:: Texto extraído
Homenagem ao lendário herói ancestral dos ingleses que deu título a um dos considerados "Cem Maiores Livros do Mundo" e tido como o mais antigo escrito em "Old English".

domingo, 6 de setembro de 2015

ROMA APÓS A QUEDA DO IMPÉRIO ROMANO (PARTE 1)

I - INTRODUÇÃO

Ao iniciar este trabalho, eu não sabia bem por onde começar, nem onde ele iria terminar. A grande ideia inicial era estudar – e após, tentar transmitir – de que forma e por quem teria sido preenchido o vácuo, físico e cultural, criado pelo Império Romano, ao final do século V da Era Cristã, ao deslocar seu quartel general de Roma para Constantinopla, na moderna Turquia, e lá, definitivamente, se extinguir.
O final do Império Romano com sede em Roma, já foi postado anteriormente, quando apresentei a totalidade daquela civilização. Para dúvidas sobre aquele período, eu remeto os meus leitores a uma longa série de publicações que fiz durante o ano de 2013, sob o título geral “Breve História do Império Romano”, em 11 partes. Apenas para relembrar, no ano 330 DC, o imperador romano Constantino I, numa tentativa de resolver a questão logística da enorme distância entre a capital Roma e as frentes militares da época, reconstruiu a capital do Bizâncio, denominando-a Nova Roma (mesmo antes de sua morte rebatizada Constantinopla). A partir daí, o Poder de Roma e da Igreja Romana começou a enfraquecer, até que ao final do século IV, com a morte do imperador Teodósio I, o Império Romano foi afinal e definitivamente dividido entre seus dois filhos, em dois: o Império Romano do Ocidente (com capital em Roma) e o Império Romano do Oriente (com capital em Constantinopla), assim abrindo as portas do ocidente às invasões germânicas. Desta feita, queremos mostrar o que aconteceu após a saída dos romanos da Itália. Quando fizemos aquela apresentação, o foco era o Império Romano e assistimos às invasões bárbaras, de passagem. Agora o foco está, justamente, nessas invasões e nos acontecimentos subsequentes, ou seja, qual a cultura que, a partir daí dominou a região e suas vizinhanças.
::::
:: Dados fornecidos
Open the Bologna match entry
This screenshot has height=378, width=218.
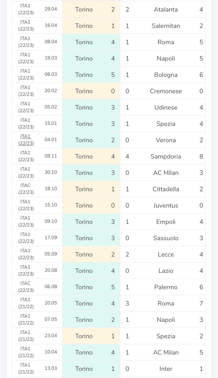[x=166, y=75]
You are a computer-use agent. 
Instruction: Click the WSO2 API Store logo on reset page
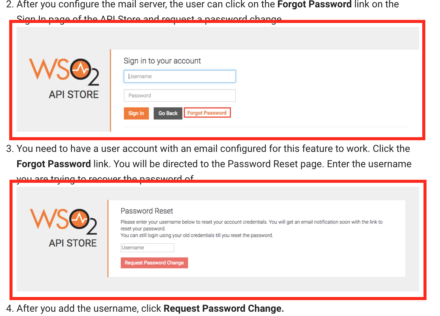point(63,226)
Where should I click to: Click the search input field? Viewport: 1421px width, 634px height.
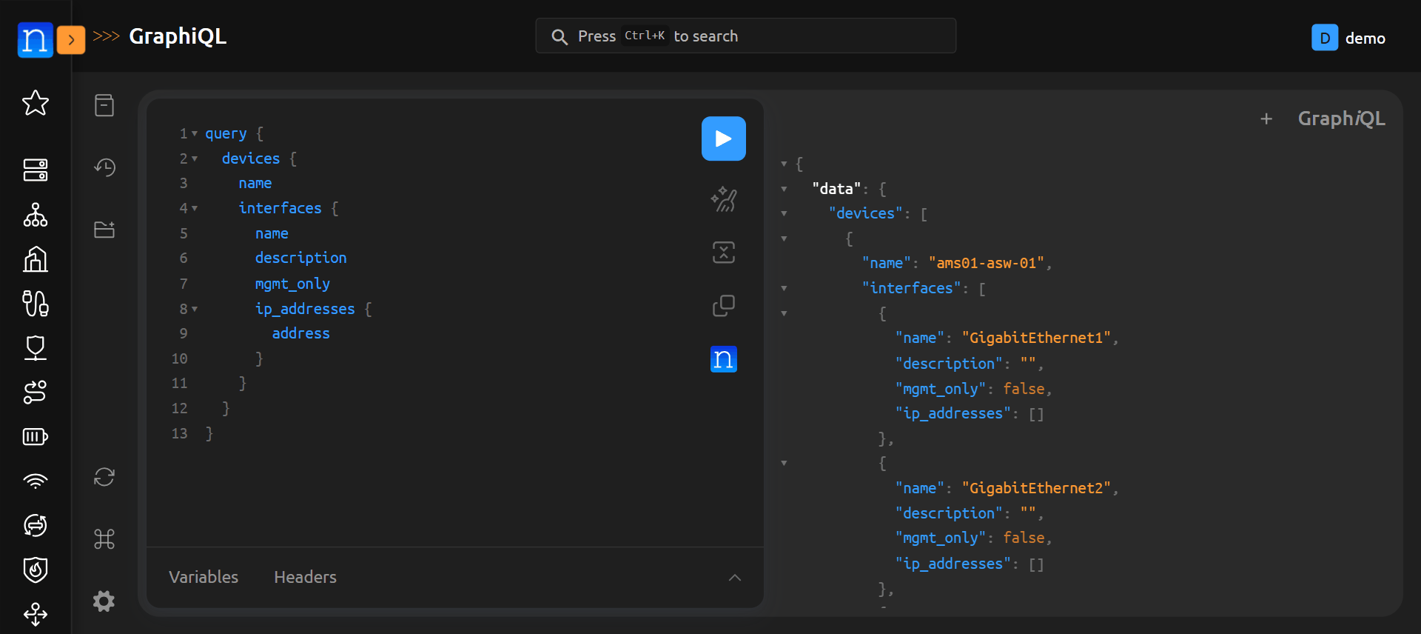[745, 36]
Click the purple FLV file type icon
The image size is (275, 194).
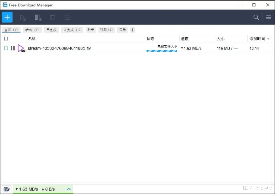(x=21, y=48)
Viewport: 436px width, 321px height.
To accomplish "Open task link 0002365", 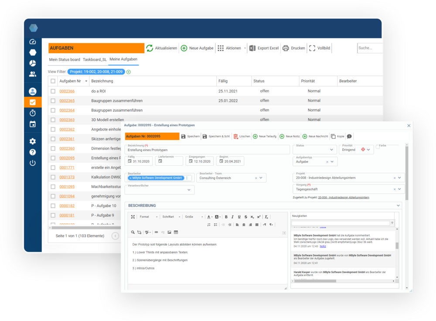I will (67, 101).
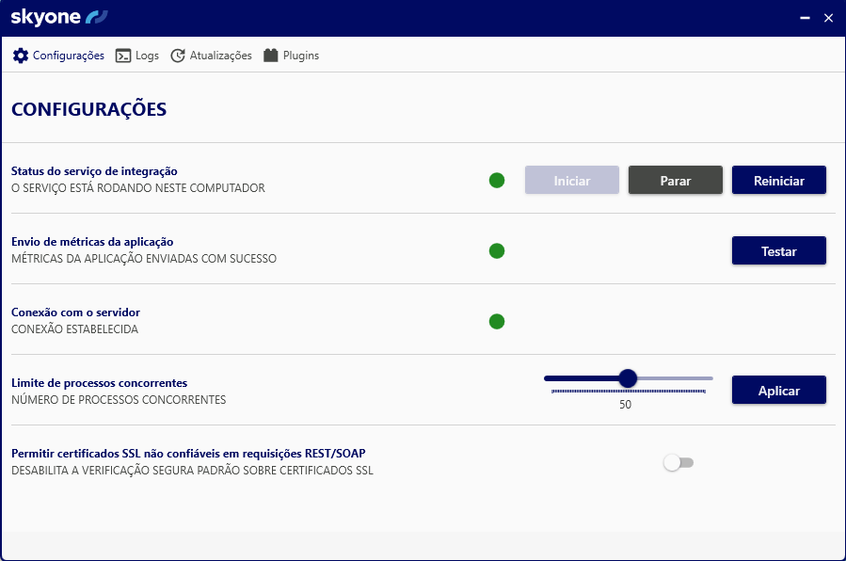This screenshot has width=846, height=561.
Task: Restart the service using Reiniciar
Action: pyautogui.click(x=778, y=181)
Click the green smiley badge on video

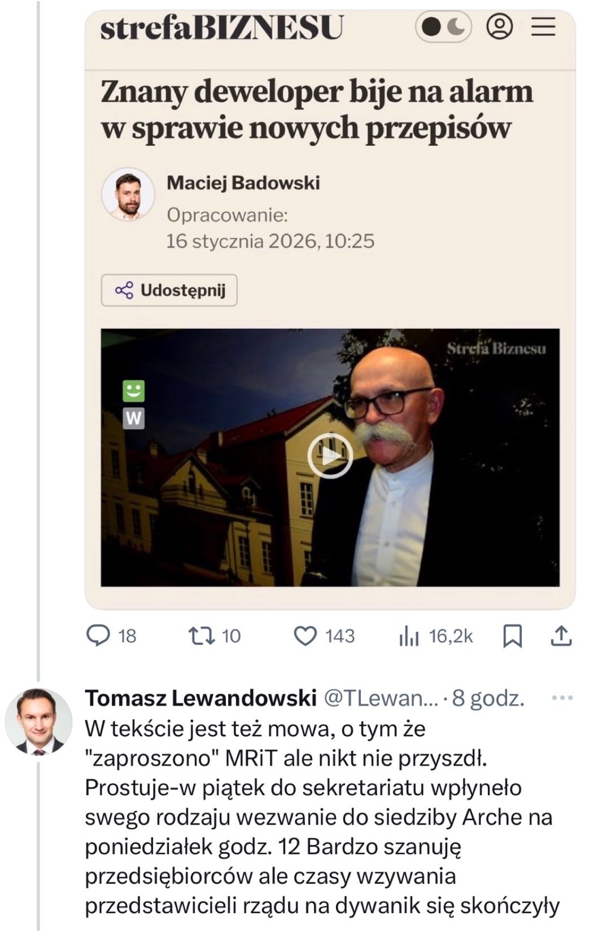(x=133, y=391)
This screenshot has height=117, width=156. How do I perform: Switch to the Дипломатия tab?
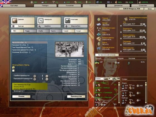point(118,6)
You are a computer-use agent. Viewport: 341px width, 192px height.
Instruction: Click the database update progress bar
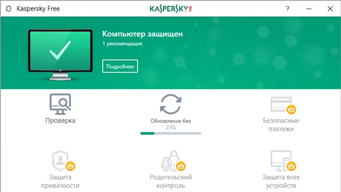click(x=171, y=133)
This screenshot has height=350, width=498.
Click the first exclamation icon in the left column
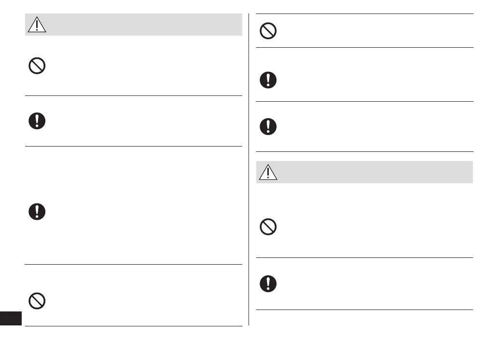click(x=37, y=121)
::::
:: Dados fornecidos
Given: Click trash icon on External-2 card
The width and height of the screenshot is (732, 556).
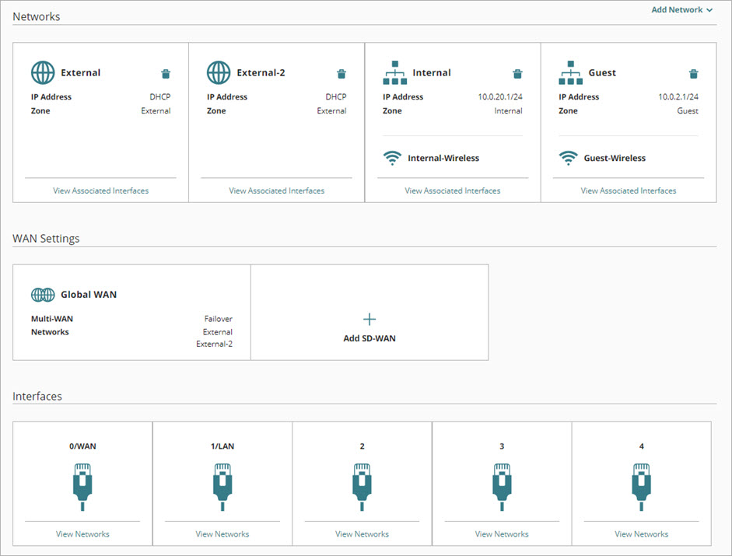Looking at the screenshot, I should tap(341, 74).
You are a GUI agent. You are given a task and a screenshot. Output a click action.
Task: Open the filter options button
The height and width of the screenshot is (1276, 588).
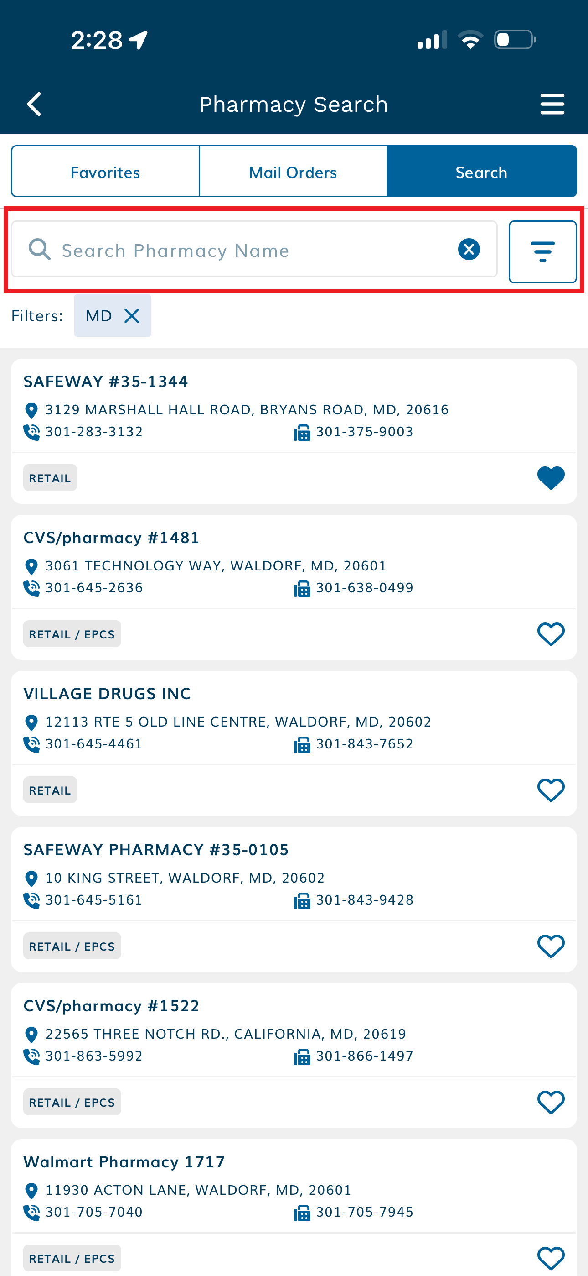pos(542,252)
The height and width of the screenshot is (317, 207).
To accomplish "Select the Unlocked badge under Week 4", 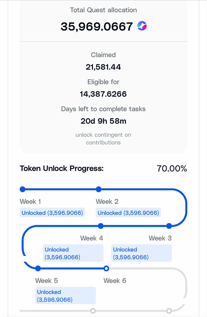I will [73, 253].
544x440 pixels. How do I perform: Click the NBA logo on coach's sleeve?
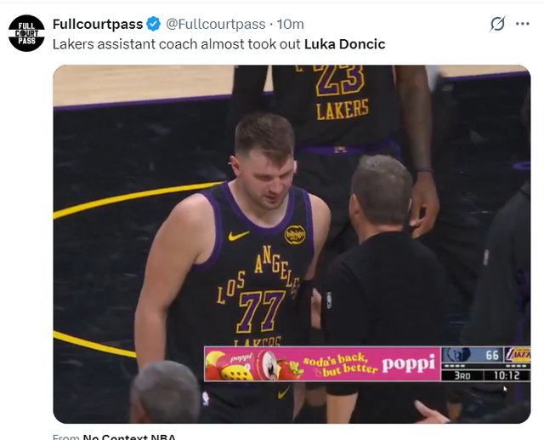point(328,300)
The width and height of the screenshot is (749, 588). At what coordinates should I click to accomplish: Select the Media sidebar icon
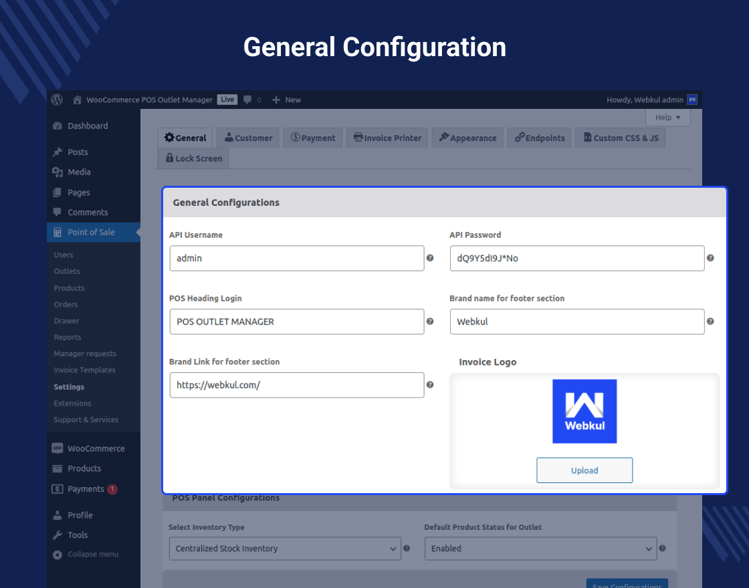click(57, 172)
::::
:: Dados fornecidos
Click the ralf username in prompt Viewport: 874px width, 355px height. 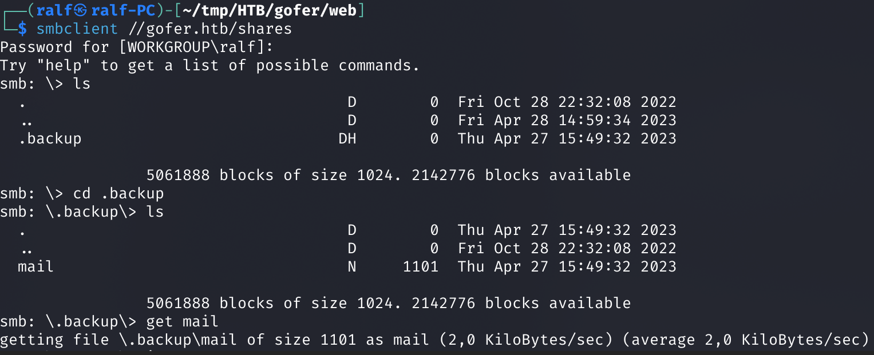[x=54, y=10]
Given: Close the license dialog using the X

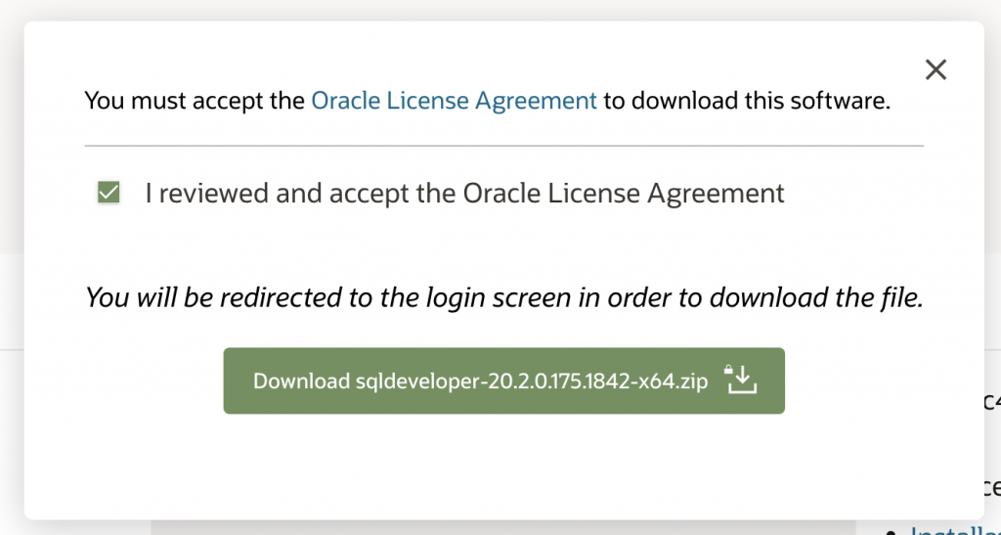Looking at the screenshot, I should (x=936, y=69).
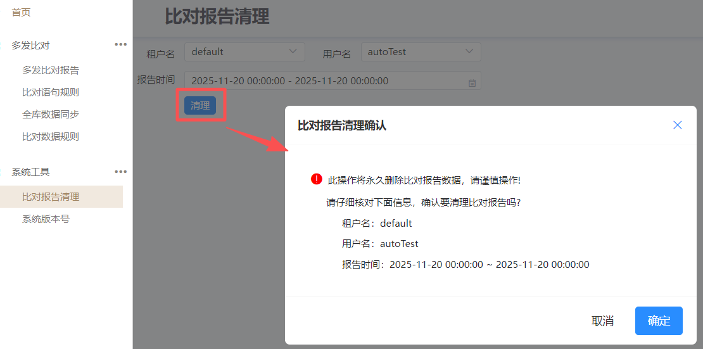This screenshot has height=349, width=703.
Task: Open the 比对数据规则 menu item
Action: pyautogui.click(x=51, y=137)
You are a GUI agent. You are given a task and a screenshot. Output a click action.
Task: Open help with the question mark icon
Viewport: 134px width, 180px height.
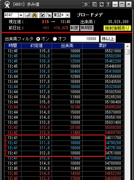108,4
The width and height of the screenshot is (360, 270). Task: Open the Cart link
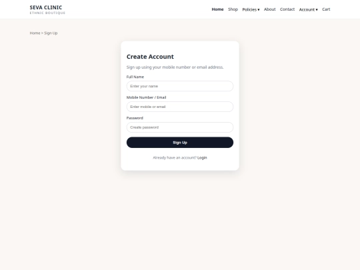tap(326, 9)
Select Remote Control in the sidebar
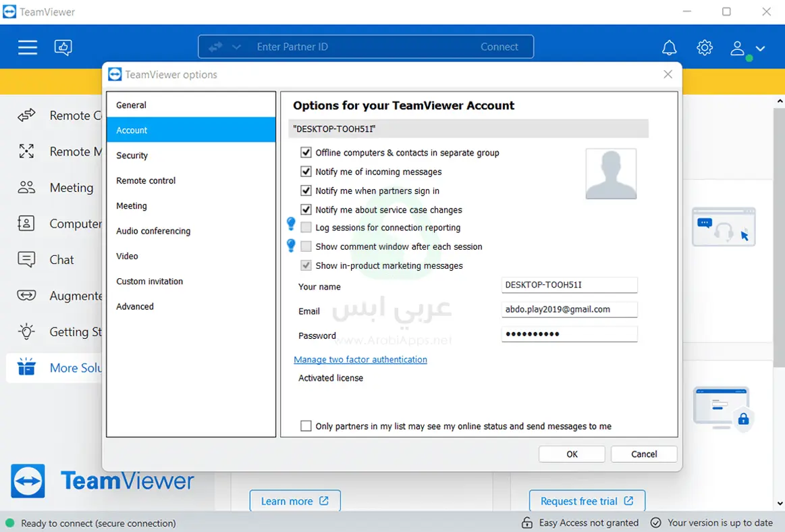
::::
◆ Tarefas a cumprir ◆
[1] Imprima, sem nenhuma alteração, o trecho do texto sobre Roma após a queda do Império Romano que começa com as palavras "Ao iniciar este" e termina com "definitivamente, se extinguir.".
[2] Reproduza fielmente o trecho dos registros que começa na linha que contém "The width and height of the screenshot is (360, 270)." e termina na linha que contém "Select Remote Control in the sidebar", com as duas linhas incluídas. Deixe as imagens fora da resposta.

◆ Lista de respostas ◆
[1]
Ao iniciar este trabalho, eu não sabia bem por onde começar, nem onde ele iria terminar. A grande ideia inicial era estudar – e após, tentar transmitir – de que forma e por quem teria sido preenchido o vácuo, físico e cultural, criado pelo Império Romano, ao final do século V da Era Cristã, ao deslocar seu quartel general de Roma para Constantinopla, na moderna Turquia, e lá, definitivamente, se extinguir.

[2]
The width and height of the screenshot is (360, 270). Task: Open the Cart link
tap(326, 9)
Select Remote Control in the sidebar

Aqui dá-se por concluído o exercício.